▶ **Goal of the exercise**: Here are some records; copy every line that holds the word "agent".

-- Input follows --

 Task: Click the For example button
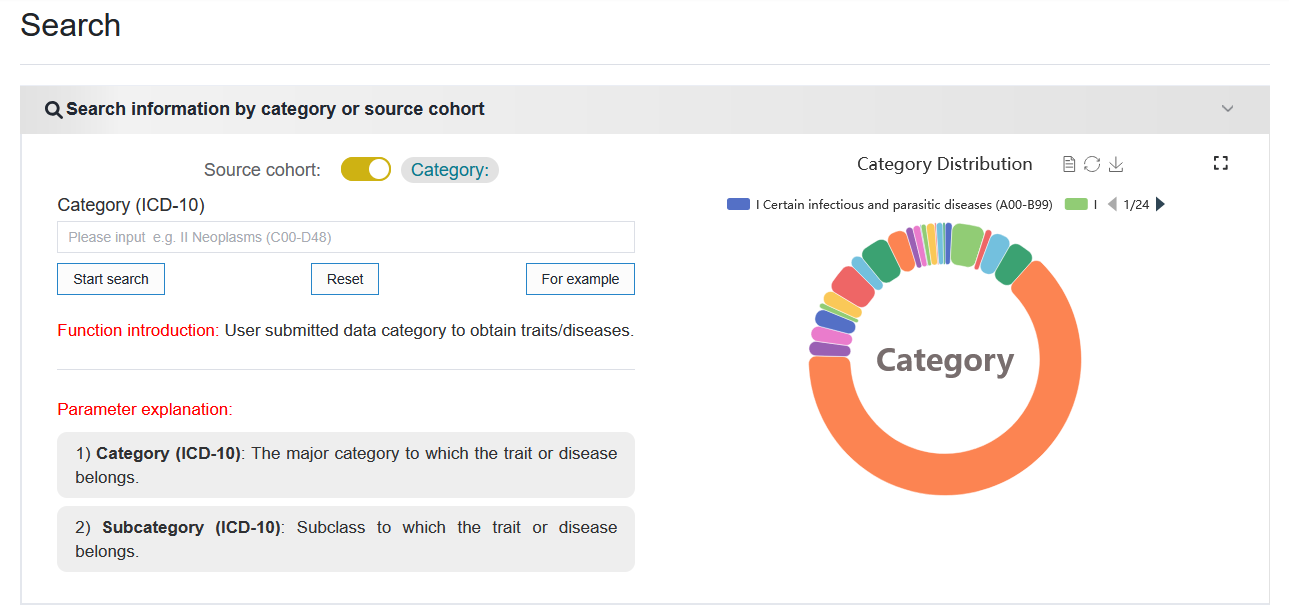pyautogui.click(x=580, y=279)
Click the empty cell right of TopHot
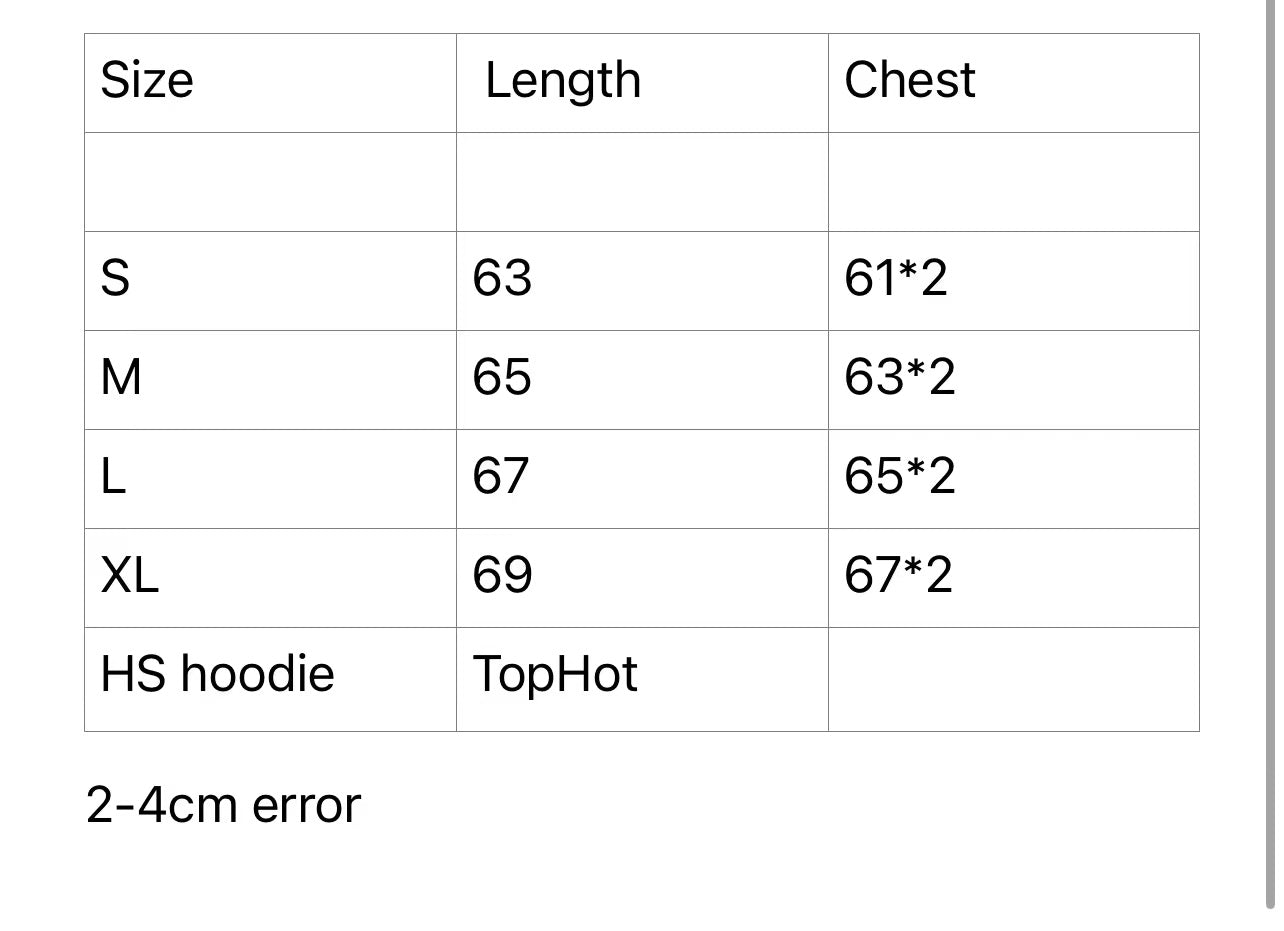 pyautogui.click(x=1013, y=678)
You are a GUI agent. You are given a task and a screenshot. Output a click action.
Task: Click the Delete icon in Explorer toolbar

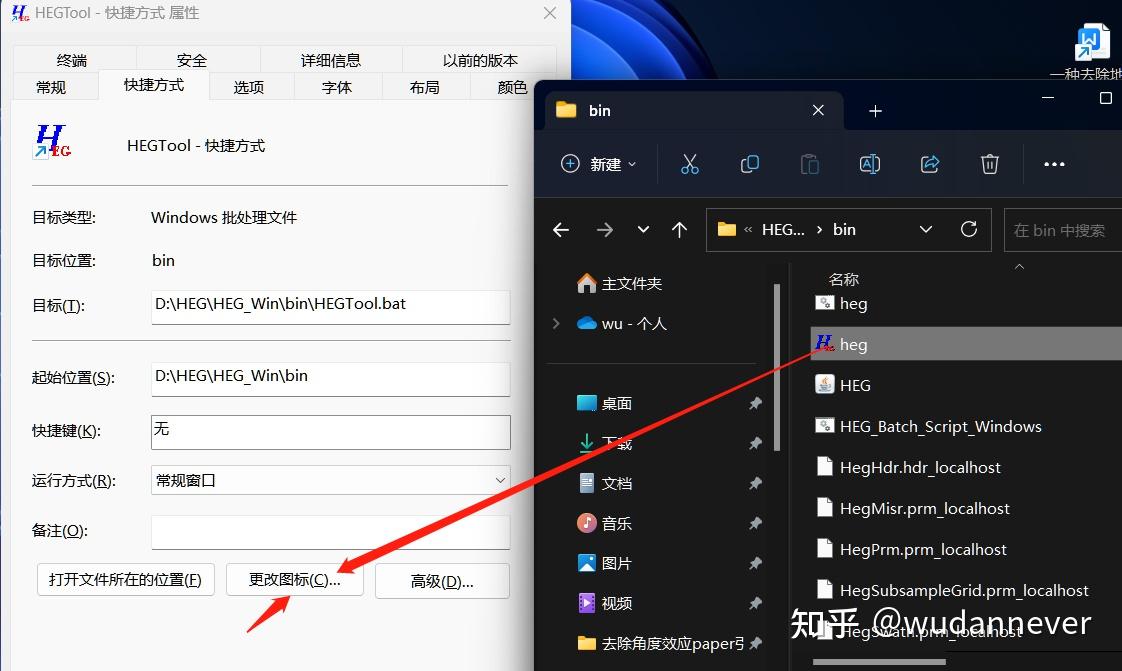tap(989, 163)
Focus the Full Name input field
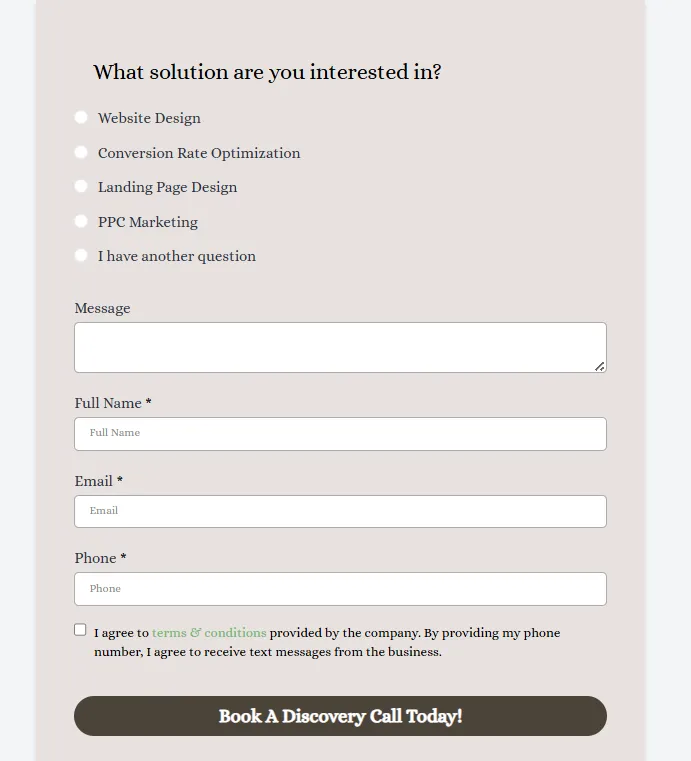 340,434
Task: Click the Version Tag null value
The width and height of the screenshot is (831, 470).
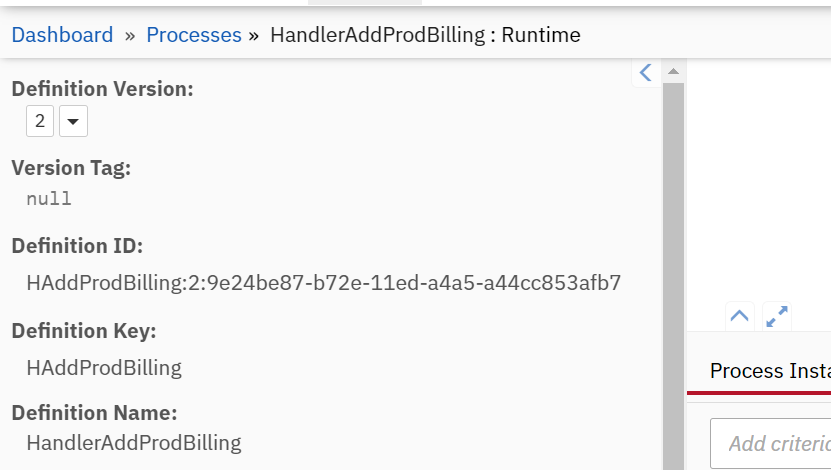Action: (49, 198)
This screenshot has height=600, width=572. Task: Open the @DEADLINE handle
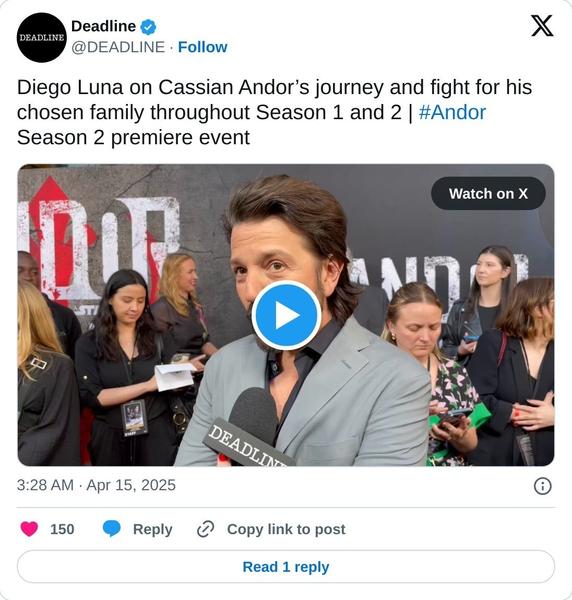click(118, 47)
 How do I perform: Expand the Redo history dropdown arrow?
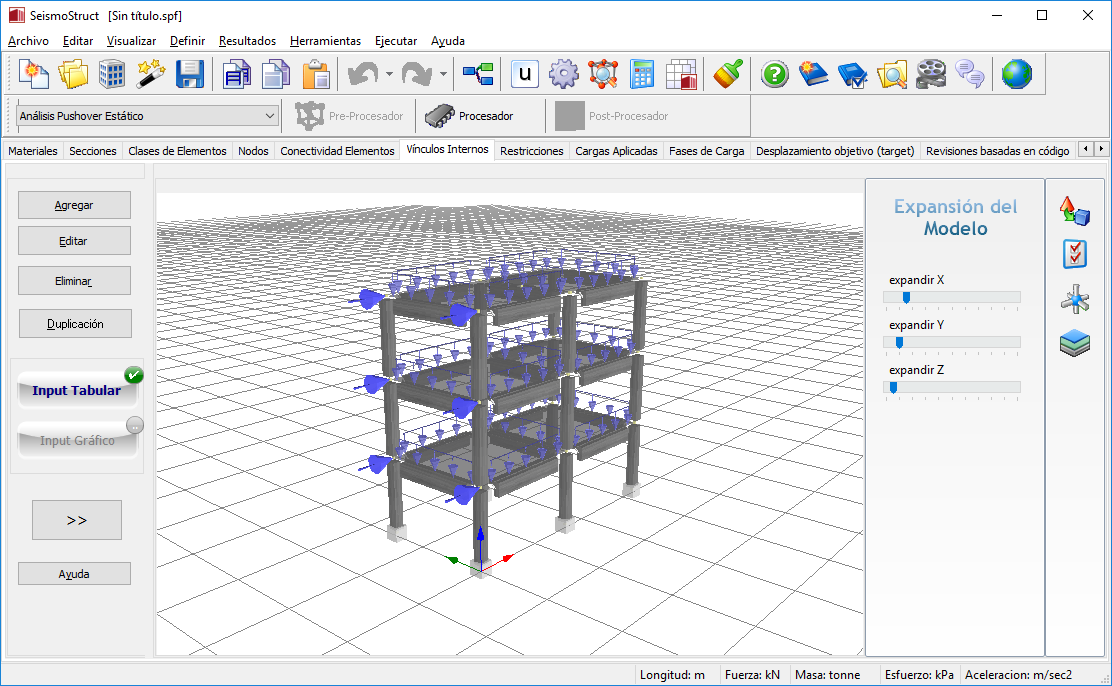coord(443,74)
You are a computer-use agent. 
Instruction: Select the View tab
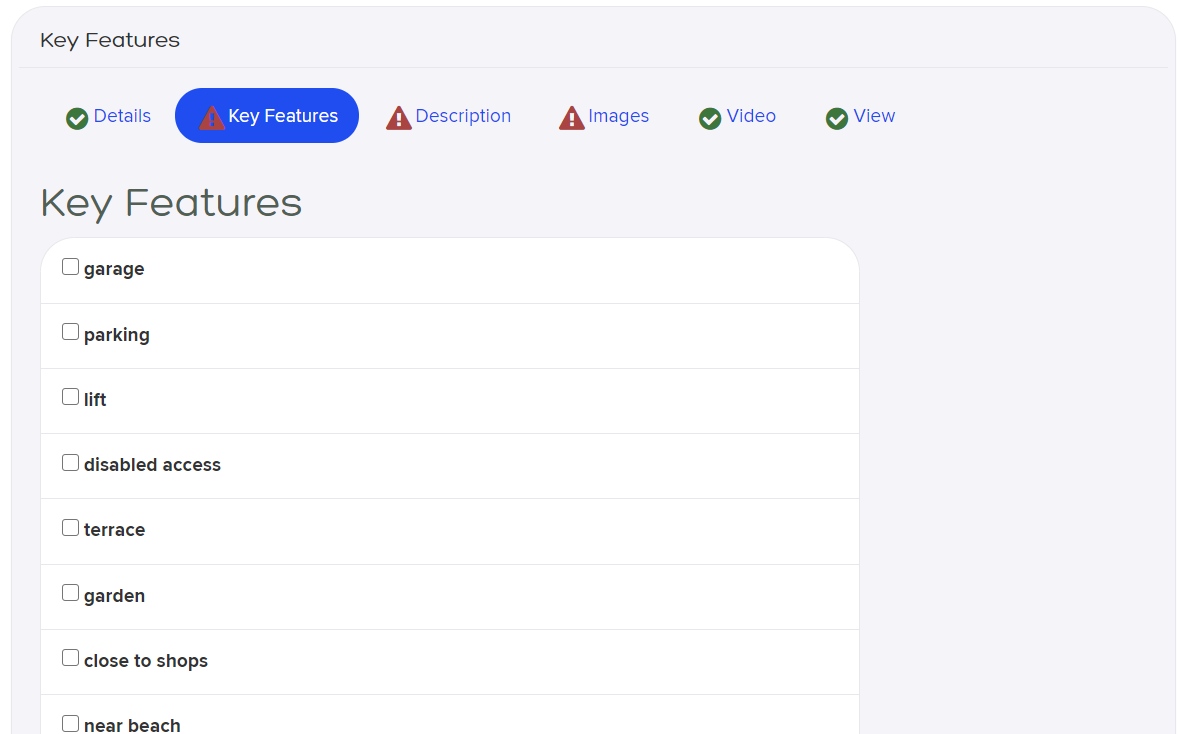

-- Input concluded --

▶ **Task solution**:
You are a GUI agent. You are given a task and a screenshot. Output a click action.
You are a computer-use agent. 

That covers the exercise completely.